One of the earlier front-runners in this (semi-recent) revival of brewing with tea was Marble’s much-heralded Earl Grey IPA, produced in conjunction with Emelisse. The combination of flowery bergamot and resinous hops worked beautifully. Maybe that hints at one of the reasons why – until now – tea beers haven’t been as prevalent as coffee beers; it takes real thought to get success when blending a complex tea with all the constituents of a beer. The style you are brewing is critical, for instance. Obviously, Fyne Ales understood this, given their multiple experiments and winnowing-down, on the way to their two final beers.

But, although it might be a difficult ingredient to brew with, that’s not to say tea beers aren’t available here in Scotland. Aside from the two Fyne efforts (which are pouring now at Holyrood 9A in Edinburgh, and will also be on the bar at FyneFest next month), here are some other Scottish brewers who have experimented with the underutilised, under-appreciated leaf. Have you experienced a great tea-beer? Is it more than just fuel for builders?



Pilot Beer Iced Tea Ale (5.0%)
Leith’s new young pups bravely started life with a tea infused beer as one of their very first offerings. Involving Matt and Pat’s ‘unique tea blend’, the ITA is hopped with Citra and Amarillo, then infused with fresh lemongrass. Lots of citrus peel on the flavour, as you’d expect, the tea imparts an almost caramel sweetness, which balances really well with the zappy citric flavours.

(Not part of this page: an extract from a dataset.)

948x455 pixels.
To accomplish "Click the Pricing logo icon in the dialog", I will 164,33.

Stewart Brewing Earl Gray Amber (5.3%)
Produced at Stewart’s new Craft Beer Kitchen, this small-batch tea beer was suggested by their marketing executive Emily Gray (hence the spelling of the tea-title). A walloping bergamot express train, it finished hugely bitter from the malted-biscuit tea flavour, yet started with a blast of perfume the like of which I’ve not tasted for a while.

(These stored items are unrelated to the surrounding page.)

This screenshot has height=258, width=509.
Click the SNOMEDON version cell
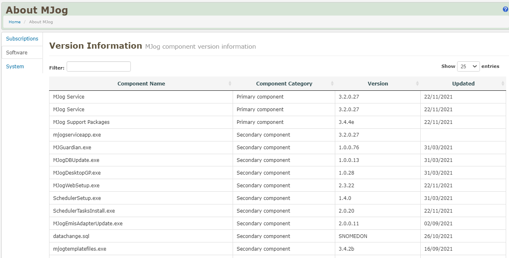[x=353, y=236]
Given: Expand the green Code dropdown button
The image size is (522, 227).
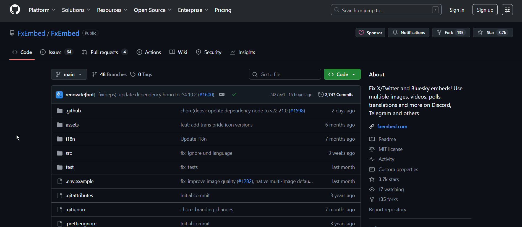Looking at the screenshot, I should click(342, 74).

Barney’s Lapsang Smoked Porter (5.0%)
Dark beers aren’t just the reserve of coffee – blend in a tea like Lapsang Souchong and you’ve got an instant smoker, particularly when brewed with a touch of rauchmalt. Barney’s Lapsang beer is rich, leathery and tastes like bacon rendered into the earth. But there’s an acidity from the tea that lifts and differentiates this one from ‘regular’ smoked beers.

Elixir Tea Total (5.0%)
I couldn’t round this list off without mention of Elixir’s Tea Total – a beer produced specifically at the behest of Scotland’s uber-rater Craig Garvie, in celebration of his 10,000th beer recorded on RateBeer. Also involving Lapsang Souchong, this smoked oatmeal stout came from the same stable as Benjii’s short-lived oolong and chilli mead; a style that is, in every sense, both behind and ahead of its time…

4 Comments

  1. FrancisMck
    May 8, 2014

    Haven’t tried any tea flavoured beer as of yet, but I did try Meantime’s Coffee Porter last night (close enough), given to me by the Meantime guys themselves in London last week and it was awesome. Surprised by how strong the taste was of coffee within the porter with a cracking after taste to boot.

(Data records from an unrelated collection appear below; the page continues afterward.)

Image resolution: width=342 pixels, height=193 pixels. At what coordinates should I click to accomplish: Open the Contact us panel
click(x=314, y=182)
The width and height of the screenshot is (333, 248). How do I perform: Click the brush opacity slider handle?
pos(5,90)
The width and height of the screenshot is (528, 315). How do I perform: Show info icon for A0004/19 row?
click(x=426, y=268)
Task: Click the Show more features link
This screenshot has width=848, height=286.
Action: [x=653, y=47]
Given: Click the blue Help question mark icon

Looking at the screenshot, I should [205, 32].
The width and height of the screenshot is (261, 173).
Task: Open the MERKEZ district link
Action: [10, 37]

    What I love about beer is that the flavour combinations are practically endless. I haven’t tried anything of Pilot stuff yet, so I should source out their Iced Tea Ale soon, seeing as your description pretty much sold it for me.

  2. Phil Morton
    May 8, 2014

    Very interesting post Richard. As a massive tea lover it’s great that more tea-beers are becoming available. I’ve also brewed quite a few beers infused with tea and it often works very well, particularly in brown ales and posters. Really looking forward to trying Fyne Ales new beers.

  3. Ed
    May 9, 2014

    I did a chai beer home brew a few years back and liked the taste, but as I mostly drink beer in the evening and I’m not keen on getting caffeine at that time I haven’t done it again.

  4. Barm
    May 11, 2014

    I don’t even like coffee beer, and find tea beer totally unappealing. Then again, I used to say the same thing about whisky cask-treated beer before I learned to appreciate them.

    But if I’m going to drink something tea-flavoured, I’d rather just have a cup of tea. It would be much cheaper, and lower in calories and alcohol.